[Saved data entries]

──────

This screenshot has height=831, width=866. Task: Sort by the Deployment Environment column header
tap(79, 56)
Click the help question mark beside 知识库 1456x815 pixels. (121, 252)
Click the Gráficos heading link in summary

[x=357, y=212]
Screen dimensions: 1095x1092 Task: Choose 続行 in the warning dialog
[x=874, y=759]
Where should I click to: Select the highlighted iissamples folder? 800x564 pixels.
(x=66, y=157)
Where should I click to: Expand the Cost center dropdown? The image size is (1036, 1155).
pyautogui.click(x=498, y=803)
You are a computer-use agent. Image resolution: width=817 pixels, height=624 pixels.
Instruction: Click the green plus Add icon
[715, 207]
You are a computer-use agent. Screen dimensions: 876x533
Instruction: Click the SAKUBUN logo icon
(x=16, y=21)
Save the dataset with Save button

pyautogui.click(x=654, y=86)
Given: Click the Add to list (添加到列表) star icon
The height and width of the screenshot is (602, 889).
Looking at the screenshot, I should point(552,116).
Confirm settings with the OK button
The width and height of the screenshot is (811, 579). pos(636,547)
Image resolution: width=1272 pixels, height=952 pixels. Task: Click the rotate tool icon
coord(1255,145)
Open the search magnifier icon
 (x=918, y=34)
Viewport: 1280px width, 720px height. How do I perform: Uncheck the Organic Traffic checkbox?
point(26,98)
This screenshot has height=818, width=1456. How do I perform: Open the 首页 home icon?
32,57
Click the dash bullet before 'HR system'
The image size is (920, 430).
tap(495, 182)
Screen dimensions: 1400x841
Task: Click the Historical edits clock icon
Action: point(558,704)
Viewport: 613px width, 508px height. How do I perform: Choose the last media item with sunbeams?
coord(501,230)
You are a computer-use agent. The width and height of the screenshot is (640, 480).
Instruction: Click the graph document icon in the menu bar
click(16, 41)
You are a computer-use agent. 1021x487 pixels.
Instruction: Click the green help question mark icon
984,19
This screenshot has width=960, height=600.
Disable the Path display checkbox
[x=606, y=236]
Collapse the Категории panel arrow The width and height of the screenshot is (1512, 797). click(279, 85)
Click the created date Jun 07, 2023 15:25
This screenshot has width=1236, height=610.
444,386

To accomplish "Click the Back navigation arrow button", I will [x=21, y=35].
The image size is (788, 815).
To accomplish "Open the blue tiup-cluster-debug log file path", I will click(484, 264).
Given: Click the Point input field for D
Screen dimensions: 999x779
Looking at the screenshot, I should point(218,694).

──────

What the task requires
For this exercise, reproduce exactly each line from the one containing "You are a computer-use agent. Screen" through the last line of the data, and no others.

Task result
You are a computer-use agent. Screen dimensions: 876x533
Instruction: Click the SAKUBUN logo icon
(x=16, y=21)
Save the dataset with Save button

pyautogui.click(x=654, y=86)
Given: Click the Add to list (添加到列表) star icon
The height and width of the screenshot is (602, 889).
Looking at the screenshot, I should point(552,116).
Confirm settings with the OK button
The width and height of the screenshot is (811, 579). pos(636,547)
Image resolution: width=1272 pixels, height=952 pixels. Task: Click the rotate tool icon
coord(1255,145)
Open the search magnifier icon
 (x=918, y=34)
Viewport: 1280px width, 720px height. How do I perform: Uncheck the Organic Traffic checkbox?
point(26,98)
This screenshot has height=818, width=1456. How do I perform: Open the 首页 home icon?
32,57
Click the dash bullet before 'HR system'
The image size is (920, 430).
tap(495, 182)
Screen dimensions: 1400x841
Task: Click the Historical edits clock icon
Action: point(558,704)
Viewport: 613px width, 508px height. How do I perform: Choose the last media item with sunbeams?
coord(501,230)
You are a computer-use agent. The width and height of the screenshot is (640, 480).
Instruction: Click the graph document icon in the menu bar
click(16, 41)
You are a computer-use agent. 1021x487 pixels.
Instruction: Click the green help question mark icon
984,19
This screenshot has width=960, height=600.
Disable the Path display checkbox
[x=606, y=236]
Collapse the Категории panel arrow The width and height of the screenshot is (1512, 797). click(279, 85)
Click the created date Jun 07, 2023 15:25
This screenshot has width=1236, height=610.
444,386

To accomplish "Click the Back navigation arrow button", I will [x=21, y=35].
The image size is (788, 815).
To accomplish "Open the blue tiup-cluster-debug log file path", I will click(484, 264).
Given: Click the Point input field for D
Screen dimensions: 999x779
Looking at the screenshot, I should point(218,694).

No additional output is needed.